• [Exercise tasks]:
**1.** In the article on San Francisco's park protest rules, why does section 7.08(d) of the Parks Code create designated public assembly areas? Answer in one to three sentences.
**2.** List every person named in the article on San Francisco's park protest rules.

• [Source document]:
--- begin ---

Supervisors Consider Eliminating Designated Public Assembly Areas in Parks

Posted By on Tue, Jul 31, 2012 at 12:15 PM

San Francisco may be free of  "free speech zones" soon. - FRED NOLAND
  • Fred Noland
  • San Francisco may be free of "free speech zones" soon.

A few weeks ago we wrote about a group of animal rights activists who filed a lawsuit against the city claiming the Parks Code is unconstitutional ("Free Speech: Activists Challenge Parks Code's Protest Rules").

They were seeking to protest a Ringling Bros.-Barnum & Bailey circus in Union Square last September when police directed them to the park's "designated public assembly area." Every park, Joseph Cuviello and his fellow demonstrators learned, had one of those. The policy applies whenever a permitted event takes place.The rationale, section 7.08(d) of the Parks Code states, is "to prevent interference with the progress and enjoyment" of the events.

That law might not last much longer, though, as the strange nuances of the Parks Code now face city hall scrutiny. Today, Supervisor Scott Wiener is proposing legislation that would eliminate the section 7.08(d) and its designated free speech areas.

As we explained, the law was pretty confusing:

Section 7.08(d), made law in 1981, dictates "designated public assembly areas" for parks. But the locations are precise, unmarked, and seemingly arbitrary, like that random corner of the club where guys awkwardly congregate to sip drinks, lean against the wall, and stare at the dancefloor.

--- end ---

• [Supplied data]:
--- begin ---

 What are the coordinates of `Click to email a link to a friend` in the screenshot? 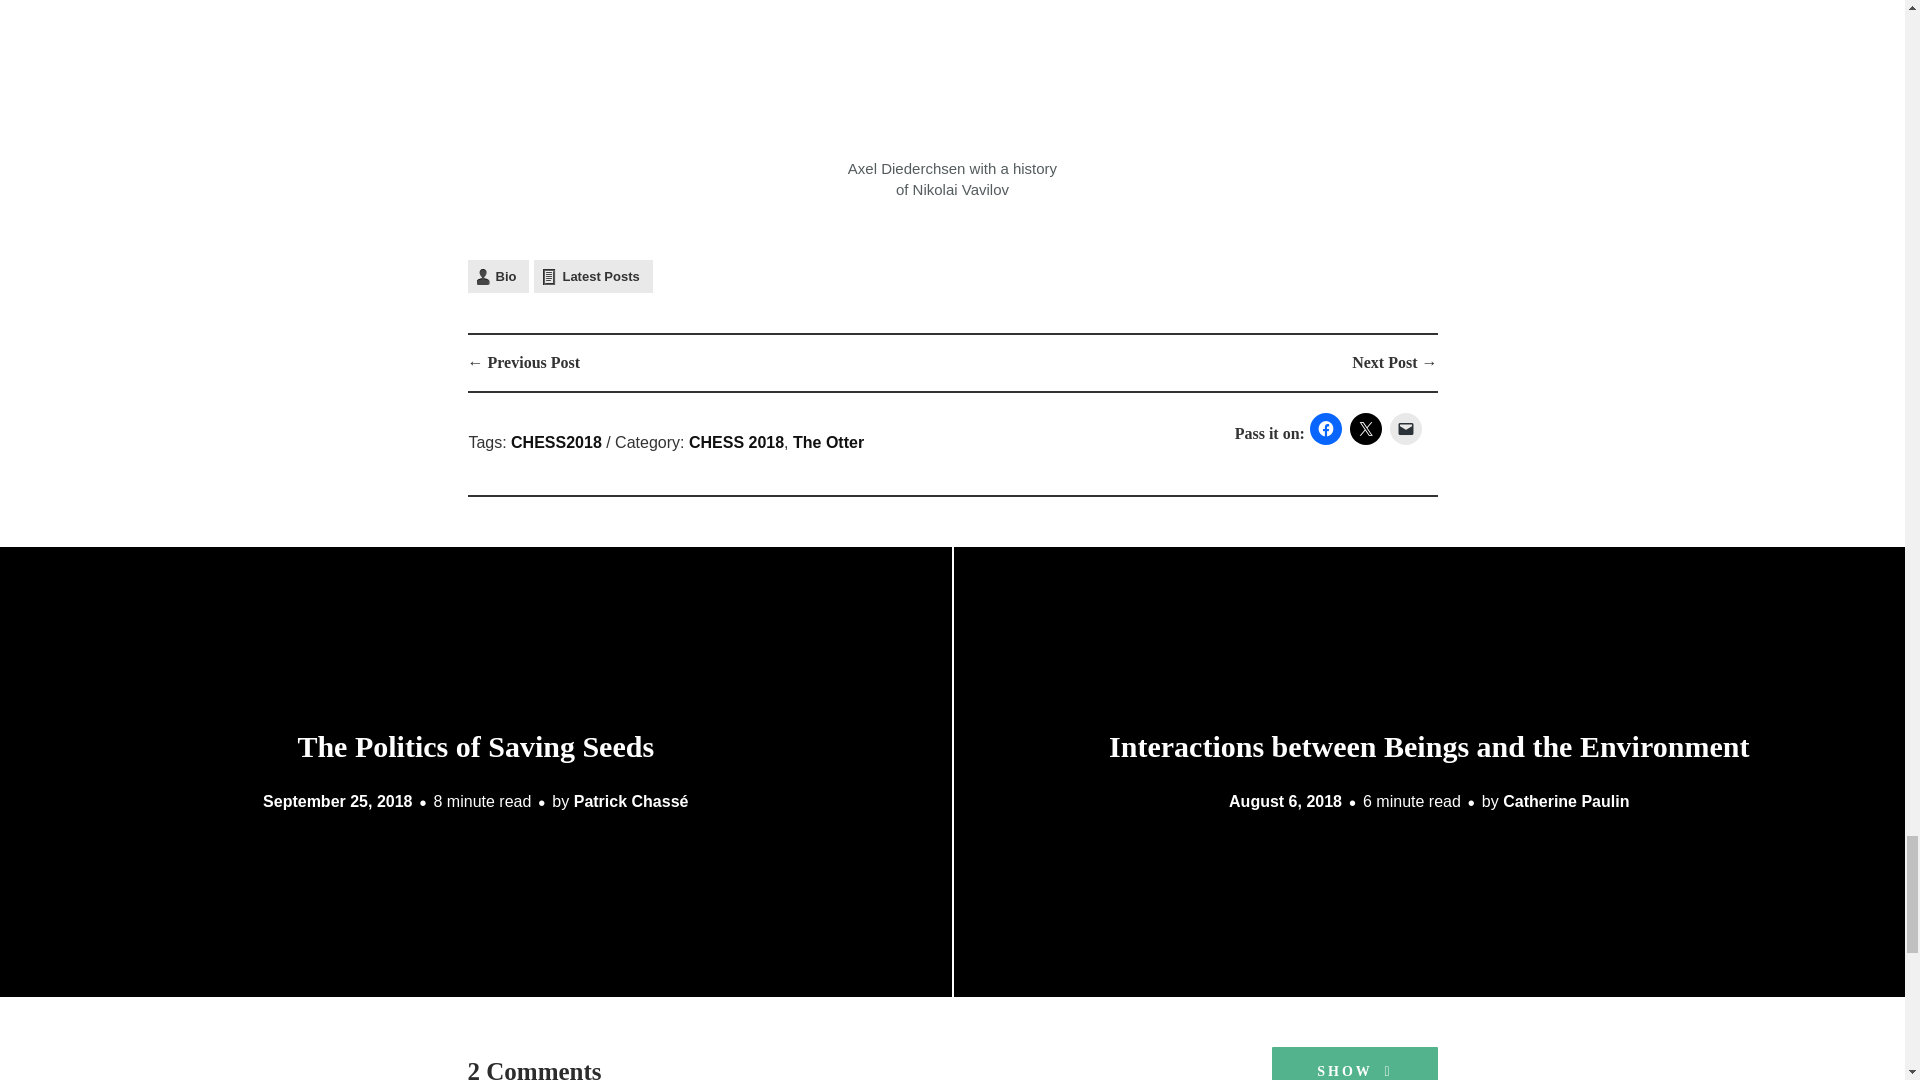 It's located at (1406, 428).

--- end ---
--- begin ---

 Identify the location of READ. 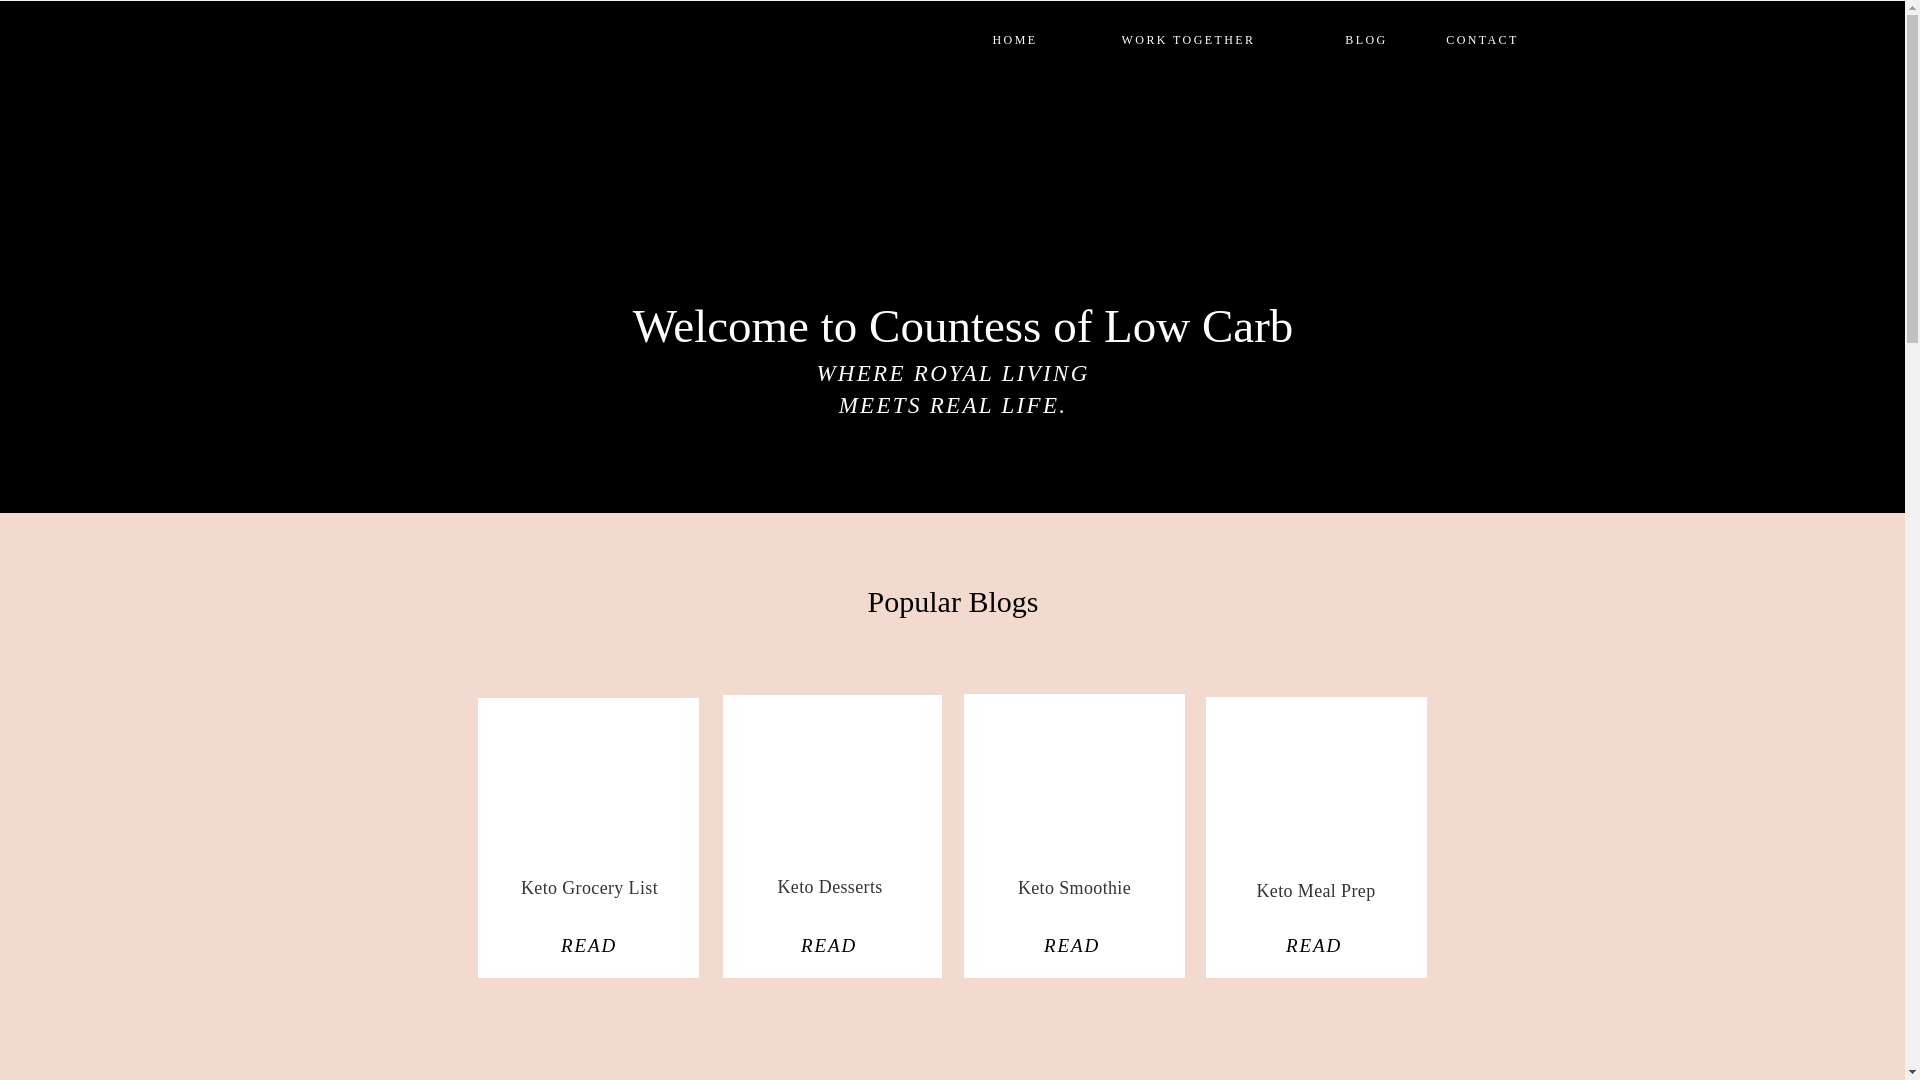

--- end ---

• [Answers to the problems]:
**1.** Section 7.08(d) of the Parks Code states that the designated public assembly areas exist "to prevent interference with the progress and enjoyment" of permitted events. The policy applies whenever a permitted event takes place in a park.

**2.**
- Fred Noland
- Joseph Cuviello
- Scott Wiener